**Aim of the task:**
Would you repeat each of the lines below exactly?

Collected data:
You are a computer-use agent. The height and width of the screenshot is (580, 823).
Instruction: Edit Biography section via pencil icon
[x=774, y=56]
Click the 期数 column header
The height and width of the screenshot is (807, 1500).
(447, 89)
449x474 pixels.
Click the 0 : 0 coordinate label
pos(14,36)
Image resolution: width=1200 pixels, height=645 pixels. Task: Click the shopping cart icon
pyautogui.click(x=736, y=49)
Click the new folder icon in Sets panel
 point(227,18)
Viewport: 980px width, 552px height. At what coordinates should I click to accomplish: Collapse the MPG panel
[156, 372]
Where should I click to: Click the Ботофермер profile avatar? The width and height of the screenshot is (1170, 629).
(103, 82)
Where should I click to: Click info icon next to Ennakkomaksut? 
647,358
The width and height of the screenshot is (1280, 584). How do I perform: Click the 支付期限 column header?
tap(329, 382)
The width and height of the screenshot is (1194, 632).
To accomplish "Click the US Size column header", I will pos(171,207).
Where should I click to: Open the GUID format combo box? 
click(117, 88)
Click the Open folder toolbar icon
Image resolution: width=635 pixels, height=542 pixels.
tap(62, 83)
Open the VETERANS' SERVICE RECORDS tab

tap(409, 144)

**Response:**
You are a computer-use agent. The height and width of the screenshot is (580, 823).
Instruction: Edit Biography section via pencil icon
[x=774, y=56]
Click the 期数 column header
The height and width of the screenshot is (807, 1500).
(447, 89)
449x474 pixels.
Click the 0 : 0 coordinate label
pos(14,36)
Image resolution: width=1200 pixels, height=645 pixels. Task: Click the shopping cart icon
pyautogui.click(x=736, y=49)
Click the new folder icon in Sets panel
 point(227,18)
Viewport: 980px width, 552px height. At what coordinates should I click to accomplish: Collapse the MPG panel
[156, 372]
Where should I click to: Click the Ботофермер profile avatar? The width and height of the screenshot is (1170, 629).
(103, 82)
Where should I click to: Click info icon next to Ennakkomaksut? 
647,358
The width and height of the screenshot is (1280, 584). How do I perform: Click the 支付期限 column header?
tap(329, 382)
The width and height of the screenshot is (1194, 632).
To accomplish "Click the US Size column header", I will pos(171,207).
Where should I click to: Open the GUID format combo box? 
click(117, 88)
Click the Open folder toolbar icon
Image resolution: width=635 pixels, height=542 pixels.
tap(62, 83)
Open the VETERANS' SERVICE RECORDS tab

tap(409, 144)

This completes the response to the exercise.